しかしそれは杞憂だったようだ。何だかんだで彼は物凄く勘が良かった。
こっちかな、いや、こっちかなぁ、とかブツブツ言いながらも、数分ですぐに駅に着くことができた。小さい駅で、どうやら地下鉄のようだ。地上にぽっかりと開いた穴のような入口をくぐり、地下へと続く階段を下った。
気のせいかもしれないが、駅が見えたときらへんから彼の口数が多くなっていったような気がする。彼も私と同じで本当に駅に着けるかどうか不安だったのかもしれない。
階段を下る度にカンカンカン、とリズムのよい音がする。階段を下る靴音がめちゃくちゃ響いているのに、彼はお構いなしに喋り続けた。さっきまでの調子からでは考えられないくらいに喋っていた。けれど相変わらずボソボソと喋るもんだから、何と言っているのかよく分からない……きっと喋り慣れしていない人なんだろう、と勝手に解釈した。
階段を下り終わって、ホームに着いた。やはり喋り続けていた。私の方も慣れてきて、ベラベラと喋った。初対面の人とこんなに喋れたのは初めてだった。
どこに住んでいるのか、何と言う学校に通っているのか、部活は何しているのか。そんな自己紹介的な話題から始まって、いつの間にか視力の話まで発展していたもんだから恐ろしい。
話しているとお互いに、「え?」とよく聞き返した。無理はないだろう。あちらは京都弁で、こちらは東北なまりの標準語で喋りまくっていたのだから。
まぁとにかく、喋りまくった。
私は学校の仲の良い女友達ともこんなには喋らない。どうして初対面の、それも異性の人とこんなに会話が弾んだのか自分でもよく分からなかった。不思議だった。今でも不思議に思う。

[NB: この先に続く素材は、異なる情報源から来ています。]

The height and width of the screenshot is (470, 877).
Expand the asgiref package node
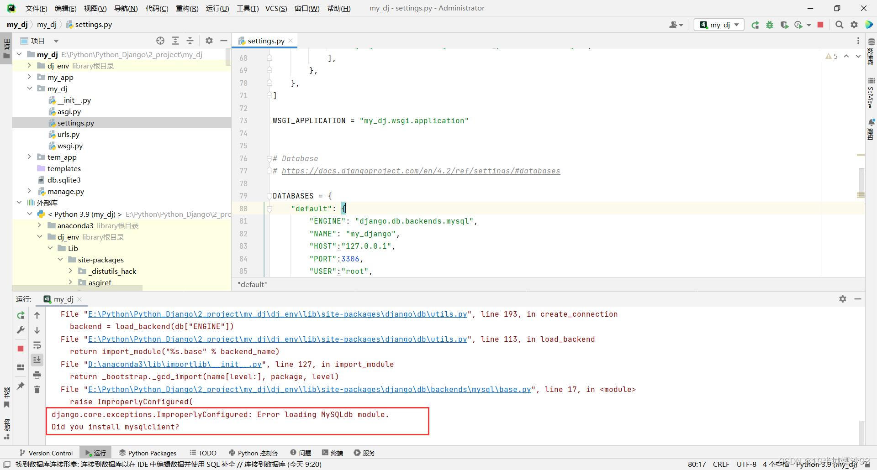pyautogui.click(x=70, y=282)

まるで、昔から知っている人みたいだった。しかし当然ながら今まで一度も会ったことは無いのだ。
やがて電車がやって来て、二人で乗った。関西と関東では随分と電車の仕様というか、中のデザインが違っていて新鮮だった。
二駅ほどですぐに乗り換え、また新しい電車に乗った。こっちも斬新だった。デザインがカッコよくてびっくりした。なにせ電車の床が黒くて、石畳風のデザインだった。
「なにこれ、石畳!?」
興奮してそう言うと、彼が笑った。「いや、ゴムだと思うけど。」
座席に座ると、やけにふかふかだった。高級感が漂っていた。思わず有料電車なんじゃないかと思ったが、違うらしい。
「俺は毎日これ乗ってるよ。たぶんここらで一番綺麗な電車だと思う。」
隣同士で座った。初め、なんだか照れ臭かったが、数十秒で慣れた。
「今何時だろうね。」言いながら、携帯の電源を付けた。19時ちょっと過ぎたらへんだった。
「え、なにその待ち受け。地元?」彼が私の携帯の待ち受け画面の写真を覗きながら言った。
「うん、地元。こことは比べものにならないくらい景色が悪いけど。」
「ほぅ。よく見せてよ。」
「ああ、いいよ。」
どーせ見てもつまんねぇよ、と思いながらも携帯を渡した。渡した時に、少しだけ手が触れて、温かかった。あ、この人ちゃんと生きてる人間なんだな、と当然のことを改めて認識した。なんだか変な話だが、同じ生きてる人間だという感覚が薄かったので、少しびっくりした。